__GIVEN EXERCISE__. Arrange the data from the line containing "Houston-Galveston-Brazoria nonattainment area" through the line containing "Background (85, 226)" as a Markdown table with the columns Row and Line. Number each row and leave out blank lines.

[Data listing]
+-------+
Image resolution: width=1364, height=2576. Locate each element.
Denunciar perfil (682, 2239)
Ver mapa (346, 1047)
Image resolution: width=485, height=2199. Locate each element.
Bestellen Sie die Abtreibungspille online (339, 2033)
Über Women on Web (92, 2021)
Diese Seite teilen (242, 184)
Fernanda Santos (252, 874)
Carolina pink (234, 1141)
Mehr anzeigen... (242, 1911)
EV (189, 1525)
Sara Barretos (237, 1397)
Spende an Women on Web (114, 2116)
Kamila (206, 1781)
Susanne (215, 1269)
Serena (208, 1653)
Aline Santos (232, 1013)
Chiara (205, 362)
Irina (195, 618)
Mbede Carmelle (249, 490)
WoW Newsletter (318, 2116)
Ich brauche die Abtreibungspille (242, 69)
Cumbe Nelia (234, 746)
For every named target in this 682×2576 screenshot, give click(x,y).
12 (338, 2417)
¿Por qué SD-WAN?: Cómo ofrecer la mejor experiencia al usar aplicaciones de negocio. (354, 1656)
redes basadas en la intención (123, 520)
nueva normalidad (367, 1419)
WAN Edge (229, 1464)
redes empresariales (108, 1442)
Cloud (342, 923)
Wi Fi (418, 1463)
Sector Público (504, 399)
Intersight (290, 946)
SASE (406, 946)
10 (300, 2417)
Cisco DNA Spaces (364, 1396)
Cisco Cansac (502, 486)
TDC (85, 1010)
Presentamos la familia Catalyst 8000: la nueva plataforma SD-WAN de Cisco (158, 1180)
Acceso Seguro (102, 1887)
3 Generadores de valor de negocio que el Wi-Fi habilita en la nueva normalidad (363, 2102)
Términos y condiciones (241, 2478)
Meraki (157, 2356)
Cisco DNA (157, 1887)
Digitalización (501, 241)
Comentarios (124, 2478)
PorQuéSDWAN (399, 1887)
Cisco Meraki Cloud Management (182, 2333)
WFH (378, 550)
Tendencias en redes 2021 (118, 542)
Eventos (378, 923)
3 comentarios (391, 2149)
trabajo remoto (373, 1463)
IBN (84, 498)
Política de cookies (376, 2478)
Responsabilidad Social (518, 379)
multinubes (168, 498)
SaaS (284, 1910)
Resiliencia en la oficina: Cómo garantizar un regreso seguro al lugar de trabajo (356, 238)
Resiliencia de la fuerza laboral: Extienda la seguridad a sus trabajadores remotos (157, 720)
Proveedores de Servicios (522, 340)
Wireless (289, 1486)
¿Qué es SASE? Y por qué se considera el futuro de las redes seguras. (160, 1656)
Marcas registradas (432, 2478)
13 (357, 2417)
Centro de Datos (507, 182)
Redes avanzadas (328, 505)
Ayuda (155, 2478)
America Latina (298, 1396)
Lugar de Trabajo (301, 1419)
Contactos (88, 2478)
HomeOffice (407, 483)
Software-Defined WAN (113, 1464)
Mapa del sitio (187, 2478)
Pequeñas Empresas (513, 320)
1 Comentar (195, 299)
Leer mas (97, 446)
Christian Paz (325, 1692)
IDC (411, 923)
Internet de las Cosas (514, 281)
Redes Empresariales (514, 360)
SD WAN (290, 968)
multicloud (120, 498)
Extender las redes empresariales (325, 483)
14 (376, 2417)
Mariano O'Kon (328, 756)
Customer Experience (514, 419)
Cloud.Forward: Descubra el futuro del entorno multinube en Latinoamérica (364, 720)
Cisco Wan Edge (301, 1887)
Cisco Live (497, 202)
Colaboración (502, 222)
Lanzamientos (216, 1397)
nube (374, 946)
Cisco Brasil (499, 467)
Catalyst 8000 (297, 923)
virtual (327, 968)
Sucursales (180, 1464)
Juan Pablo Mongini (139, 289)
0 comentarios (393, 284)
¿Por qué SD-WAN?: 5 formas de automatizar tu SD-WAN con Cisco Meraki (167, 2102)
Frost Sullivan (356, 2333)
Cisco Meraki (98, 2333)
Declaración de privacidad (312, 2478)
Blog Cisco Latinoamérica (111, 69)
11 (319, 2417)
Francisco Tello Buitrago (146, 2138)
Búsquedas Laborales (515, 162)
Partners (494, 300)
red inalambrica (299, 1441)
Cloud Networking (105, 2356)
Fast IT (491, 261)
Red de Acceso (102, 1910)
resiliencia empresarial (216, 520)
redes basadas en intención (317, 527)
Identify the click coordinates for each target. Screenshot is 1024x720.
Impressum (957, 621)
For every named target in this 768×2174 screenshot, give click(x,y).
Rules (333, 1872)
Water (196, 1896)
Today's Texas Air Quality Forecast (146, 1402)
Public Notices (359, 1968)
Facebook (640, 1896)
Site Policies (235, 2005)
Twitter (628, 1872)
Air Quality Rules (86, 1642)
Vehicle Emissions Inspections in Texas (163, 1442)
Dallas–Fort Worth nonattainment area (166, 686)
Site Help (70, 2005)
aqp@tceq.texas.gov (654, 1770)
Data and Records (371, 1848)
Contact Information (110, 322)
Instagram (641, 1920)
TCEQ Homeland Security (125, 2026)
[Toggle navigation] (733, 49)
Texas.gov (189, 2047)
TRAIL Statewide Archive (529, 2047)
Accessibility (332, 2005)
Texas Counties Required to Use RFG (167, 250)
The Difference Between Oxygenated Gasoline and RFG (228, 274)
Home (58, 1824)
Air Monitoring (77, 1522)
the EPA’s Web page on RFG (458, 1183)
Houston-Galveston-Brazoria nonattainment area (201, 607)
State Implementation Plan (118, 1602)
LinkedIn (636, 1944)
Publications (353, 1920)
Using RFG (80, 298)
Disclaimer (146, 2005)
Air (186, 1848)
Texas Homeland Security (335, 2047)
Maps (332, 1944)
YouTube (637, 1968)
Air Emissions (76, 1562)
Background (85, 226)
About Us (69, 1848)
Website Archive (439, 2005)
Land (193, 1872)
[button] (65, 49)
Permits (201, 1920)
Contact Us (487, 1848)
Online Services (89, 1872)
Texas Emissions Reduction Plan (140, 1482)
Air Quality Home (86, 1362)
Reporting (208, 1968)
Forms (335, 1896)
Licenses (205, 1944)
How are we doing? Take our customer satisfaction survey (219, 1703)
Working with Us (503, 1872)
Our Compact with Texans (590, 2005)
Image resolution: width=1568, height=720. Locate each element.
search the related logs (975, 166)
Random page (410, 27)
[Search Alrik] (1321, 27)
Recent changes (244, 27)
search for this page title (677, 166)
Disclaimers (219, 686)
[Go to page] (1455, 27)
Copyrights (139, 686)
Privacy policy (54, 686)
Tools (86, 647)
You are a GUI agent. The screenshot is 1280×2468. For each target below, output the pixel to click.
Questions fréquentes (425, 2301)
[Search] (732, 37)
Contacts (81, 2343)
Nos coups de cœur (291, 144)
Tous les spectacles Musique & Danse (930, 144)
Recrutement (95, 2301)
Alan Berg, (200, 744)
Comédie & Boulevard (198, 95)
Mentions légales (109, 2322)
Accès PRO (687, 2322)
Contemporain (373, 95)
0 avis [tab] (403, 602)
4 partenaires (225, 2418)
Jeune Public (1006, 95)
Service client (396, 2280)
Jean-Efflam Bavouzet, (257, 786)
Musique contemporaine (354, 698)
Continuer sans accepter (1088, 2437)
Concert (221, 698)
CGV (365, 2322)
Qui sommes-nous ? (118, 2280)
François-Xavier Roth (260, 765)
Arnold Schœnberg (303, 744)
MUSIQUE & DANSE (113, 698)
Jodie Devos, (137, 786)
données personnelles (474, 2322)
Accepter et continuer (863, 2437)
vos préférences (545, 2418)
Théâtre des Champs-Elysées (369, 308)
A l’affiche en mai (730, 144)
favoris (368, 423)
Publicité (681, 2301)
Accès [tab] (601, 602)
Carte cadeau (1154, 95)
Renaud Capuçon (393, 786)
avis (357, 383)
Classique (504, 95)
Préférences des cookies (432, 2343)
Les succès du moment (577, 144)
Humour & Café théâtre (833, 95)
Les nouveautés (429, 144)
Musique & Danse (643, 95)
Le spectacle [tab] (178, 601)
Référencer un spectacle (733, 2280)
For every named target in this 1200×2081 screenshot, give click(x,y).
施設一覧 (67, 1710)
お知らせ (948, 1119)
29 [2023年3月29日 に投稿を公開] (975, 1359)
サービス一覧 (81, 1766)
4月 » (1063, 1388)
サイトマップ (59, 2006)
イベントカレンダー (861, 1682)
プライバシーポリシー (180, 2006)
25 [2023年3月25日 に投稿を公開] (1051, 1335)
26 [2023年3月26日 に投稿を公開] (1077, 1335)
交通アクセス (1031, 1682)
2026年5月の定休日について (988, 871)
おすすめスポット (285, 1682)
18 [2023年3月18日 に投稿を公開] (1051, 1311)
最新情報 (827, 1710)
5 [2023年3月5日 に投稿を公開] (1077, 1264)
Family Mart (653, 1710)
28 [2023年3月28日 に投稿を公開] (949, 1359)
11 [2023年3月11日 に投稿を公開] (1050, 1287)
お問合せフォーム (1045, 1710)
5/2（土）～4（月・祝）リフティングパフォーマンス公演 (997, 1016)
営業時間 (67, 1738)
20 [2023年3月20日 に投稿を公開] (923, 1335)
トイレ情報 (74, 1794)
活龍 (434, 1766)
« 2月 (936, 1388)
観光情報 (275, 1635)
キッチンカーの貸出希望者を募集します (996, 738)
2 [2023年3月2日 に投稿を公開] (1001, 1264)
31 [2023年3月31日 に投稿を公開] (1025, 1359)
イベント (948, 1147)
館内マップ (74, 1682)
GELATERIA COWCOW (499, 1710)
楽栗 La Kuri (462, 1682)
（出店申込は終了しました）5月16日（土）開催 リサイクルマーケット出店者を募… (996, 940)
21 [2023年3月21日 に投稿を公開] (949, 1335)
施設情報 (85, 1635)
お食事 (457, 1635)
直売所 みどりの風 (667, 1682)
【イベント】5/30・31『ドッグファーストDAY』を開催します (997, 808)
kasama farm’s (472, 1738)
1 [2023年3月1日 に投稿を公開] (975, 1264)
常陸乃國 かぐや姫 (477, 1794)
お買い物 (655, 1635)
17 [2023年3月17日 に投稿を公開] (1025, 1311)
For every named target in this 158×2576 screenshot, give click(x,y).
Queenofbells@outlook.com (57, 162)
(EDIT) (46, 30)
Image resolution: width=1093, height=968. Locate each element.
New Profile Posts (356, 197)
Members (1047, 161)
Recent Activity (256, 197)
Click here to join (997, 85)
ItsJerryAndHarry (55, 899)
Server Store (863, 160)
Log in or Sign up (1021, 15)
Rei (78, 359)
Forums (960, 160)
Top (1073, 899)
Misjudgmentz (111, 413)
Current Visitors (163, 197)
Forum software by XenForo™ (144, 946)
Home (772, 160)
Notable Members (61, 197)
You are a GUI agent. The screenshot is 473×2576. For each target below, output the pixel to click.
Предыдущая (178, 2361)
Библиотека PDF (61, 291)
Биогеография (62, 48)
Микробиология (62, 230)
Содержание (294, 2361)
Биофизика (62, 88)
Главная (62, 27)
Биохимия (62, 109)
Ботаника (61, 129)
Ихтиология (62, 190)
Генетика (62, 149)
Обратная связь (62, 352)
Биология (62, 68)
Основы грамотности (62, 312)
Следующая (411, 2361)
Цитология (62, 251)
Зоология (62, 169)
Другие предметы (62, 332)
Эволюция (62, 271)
+-------+
__TASK ANSWER__.
| Row | Line |
|---|---|
| 1 | Houston-Galveston-Brazoria nonattainment area (201, 607) |
| 2 | State Implementation Plan (118, 1602) |
| 3 | LinkedIn (636, 1944) |
| 4 | Publications (353, 1920) |
| 5 | Using RFG (80, 298) |
| 6 | Disclaimer (146, 2005) |
| 7 | Air (186, 1848) |
| 8 | Texas Homeland Security (335, 2047) |
| 9 | Maps (332, 1944) |
| 10 | YouTube (637, 1968) |
| 11 | Air Emissions (76, 1562) |
| 12 | Background (85, 226) |